In the 13-plus years I’ve been at the Times-Gazette, I’ve yet to see reporters scrambling for the door when a serious injury crash or house fire comes across the scanner. In fact, I’ve never seen so many reporters suddenly remember that they had a pressing interview scheduled or an overdue writing assignment.
In all fairness, the reporters we have now are far more willing than their predecessors to go out on crashes and other catastrophes.
Regardless, I’m generally the one who ends up going. Years ago, it was decried that I should cover crashes because I’m the cops and courts reporter and, after all, cops investigate crashes. By the same token, my beat also has also come to include many of the social service agencies presumably because poor people, the mentally ill and those with substance abuse issues sometimes commit crimes. In that case, I should also be covering politics and business.
Covering catastrophic incidents isn’t something I look forward to. Yes, there are people who actually find that sort of thing gratifying, but I’ve never relished the sight of blood. (Particularly my own.)
But, if you’re going to survive in this business, you have to suck it in and go get the story.
And, if you’re going to thrive in this business, you have to do so with respect, decorum and compassion. That means keeping a low-profile at crash and fire scenes, i.e. staying out of the way, knowing how and when to get your information and even helping out when asked. Over the years I’ve helped carry victims, retrieve equipment, direct traffic or assist the Red Cross. I got flack for it once just after I started here. But there comes a time to put down the notebook and become part of the solution.

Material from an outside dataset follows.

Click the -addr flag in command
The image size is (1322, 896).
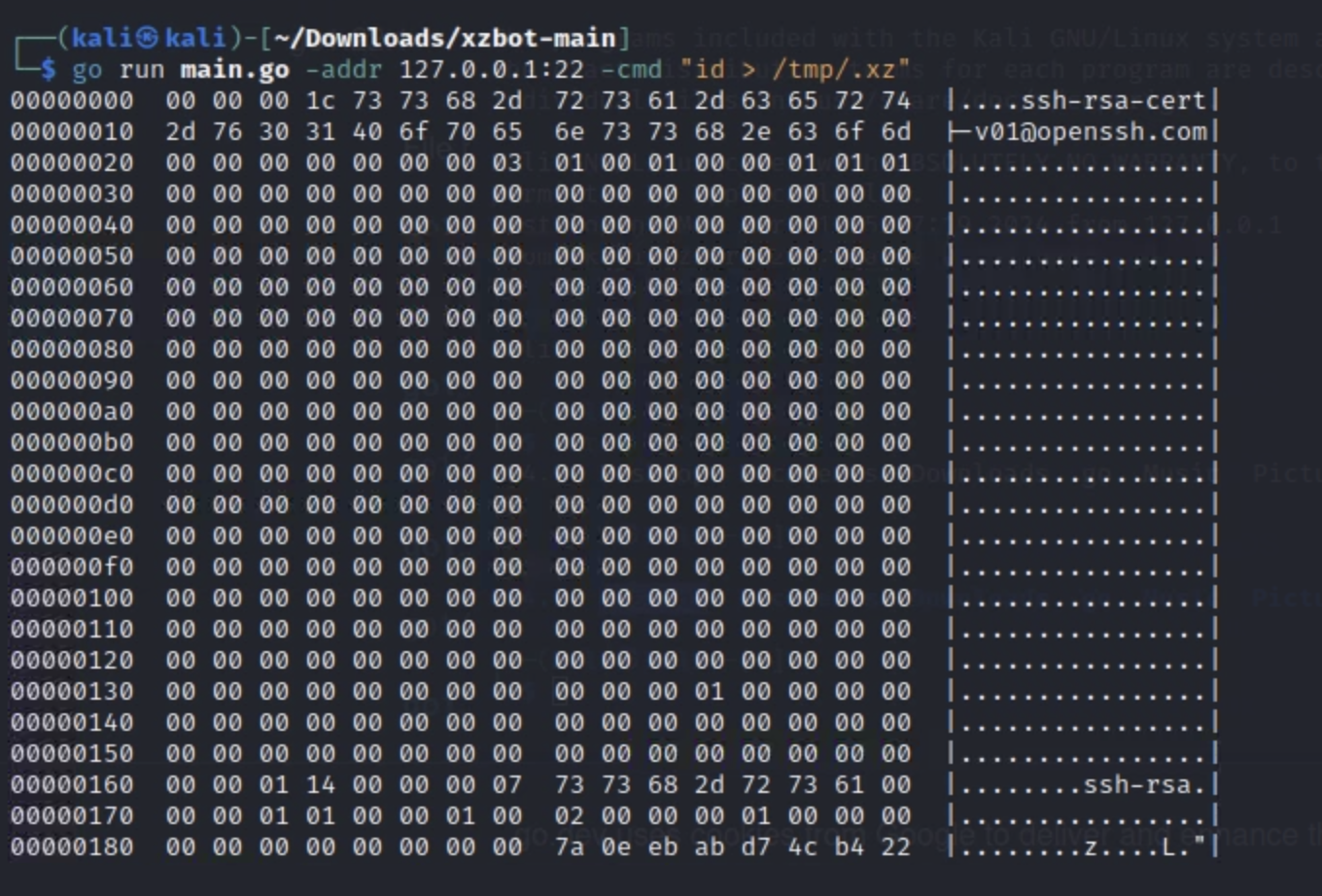point(343,70)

When I first came here in 1997, it was baptism by fire. We had 16 traffic fatalities in the county that year, many of them teenagers. For some time, it took its toll on me psychologically. I found myself going through stages — much like those people experience in coming to terms with the death of a loved one or in the grieving process., things like anger, denial, etc.
I tended to use defense mechanisms to distance myself.
About five years ago — maybe longer — I realized that this wasn’t right. It wasn’t healthy, for one thing. I recall seeing a face of a young man killed in a crash. Reflexively, I started blaming him, thinking “What the hell were you thinking, driving like a bat out of hell on icy roads?” That was typical of my internal reaction with the fatal and injury crashes I had covered.
Then, for some reason, I backed off on that thought and allowed my true feelings to run their course. I let myself to internally feel compassion for him and his family.
This has proven to be healthier psychologically. It’s also worked on an external level. I feel as though I’m able to write stories with more sensitivity for the victims’ families.